I test vengono fatti allo Spallanzani e nel centro di ricerche cliniche di Verona. I volontari, dopo la somministrazione, verranno sottoposti a 8 visite in 7 mesi per controllare i possibili effetti collaterali. Per la fase due saranno avviati anche i centri di Piacenza e Cremona.

I primi 90 volontari sono organizzati in due gruppi, che si definiscono coorti. Tutti devono essere sani secondo le indicazioni date dall’Agenzia del farmaco. Il primo gruppo è di 45 individui di età compresa tra 18 e 55 anni, nel secondo sono altrettanti con età tra 65 e 85 anni. Ogni gruppo è poi diviso in tre sottogruppi di 15. I primi a sperimentare il vaccino sono quelli che hanno meno di 55 anni e si arriva solo più tardi agli ultrasessantacinquenni.

Ognuno avrà tre dosi crescenti del vaccino che si basa su un virus reso inoffensivo e privato della capacità di moltiplicarsi. È il mezzo per trasportare nelle cellule l’informazione genetica che corrisponde alla proteina Spike utilizzata da Sars-CoV2 per invadere l’organismo. È un virus dei gorilla e non viene per questo riconosciuto dagli anticorpi raggiungendo direttamente le cellule. All’arrivo deve stimolare la produzione solo del frammento genetico che corrisponde alla proteina Spike per produrre anticorpi.

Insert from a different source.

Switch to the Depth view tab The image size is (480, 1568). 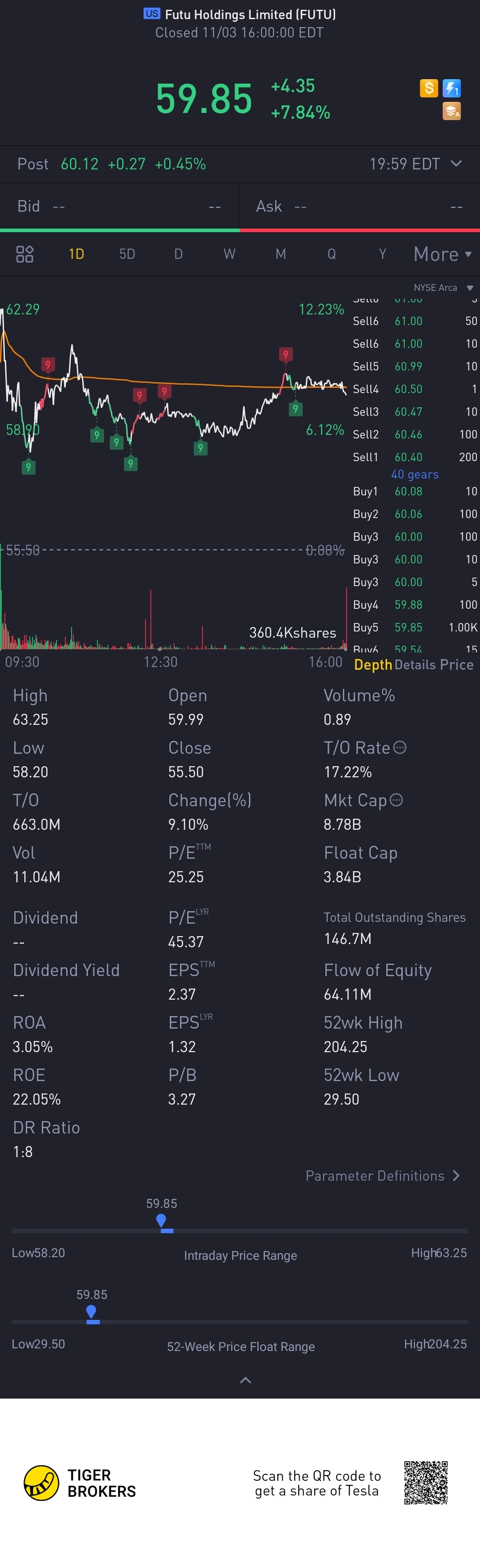[x=373, y=665]
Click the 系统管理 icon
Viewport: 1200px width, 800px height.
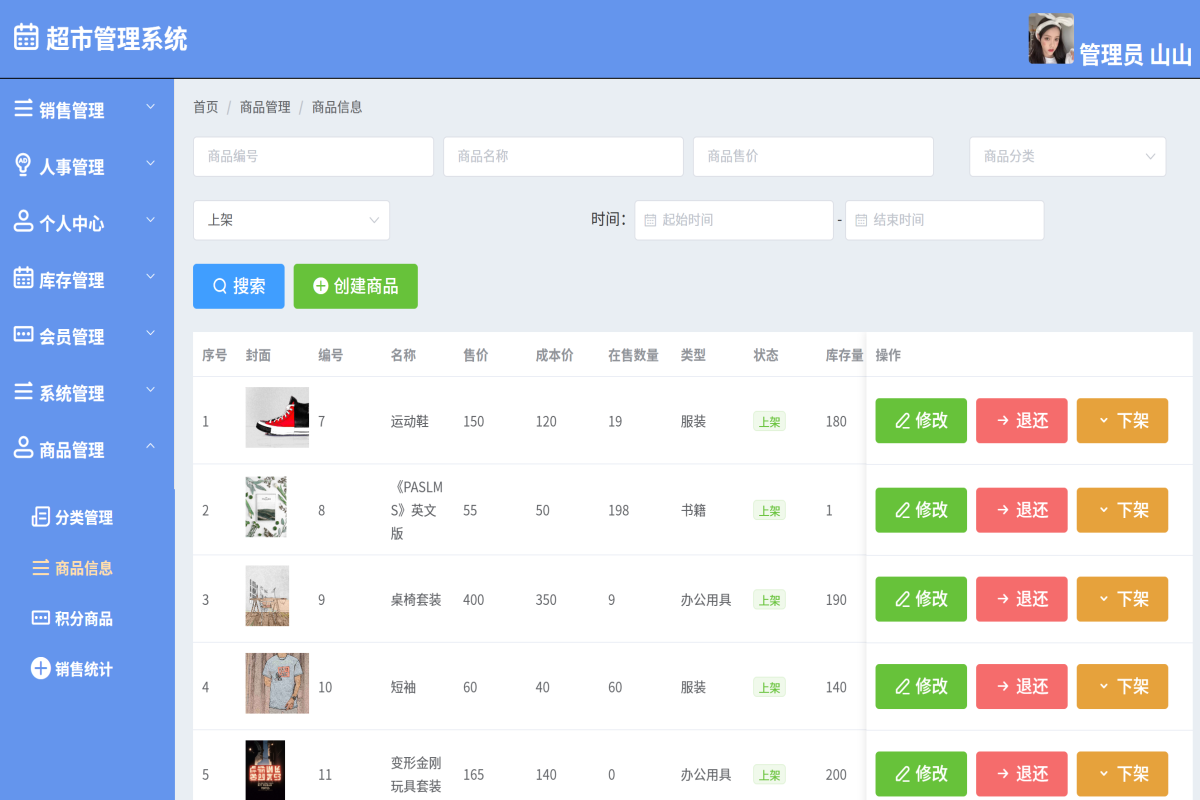22,391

È lo stesso metodo che usa il vaccino di Oxford, uno dei più avanzati nella sperimentazione al mondo, in Gran Bretagna, in Brasile e Sudafrica. Dai test fatti sui topi è risultato che il vaccino italiano è in grado di stimolare la produzione di anticorpi neutralizzanti e anche di attivare le cellule immunitarie, i linfociti T killer, che sanno riconoscere le cellule colpite dal virus. Se la sperimentazione avrà successo, il vaccino potrebbe essere disponibile nella primavera del 2021. La società si sta preparando per farne milioni entro la fine dell’anno, in consorzio con altre due società biotec. Questo vaccino, non l’unico possibile contro il Covid viste le decine di sperimentazioni in corso, sarebbe in un’unica dose.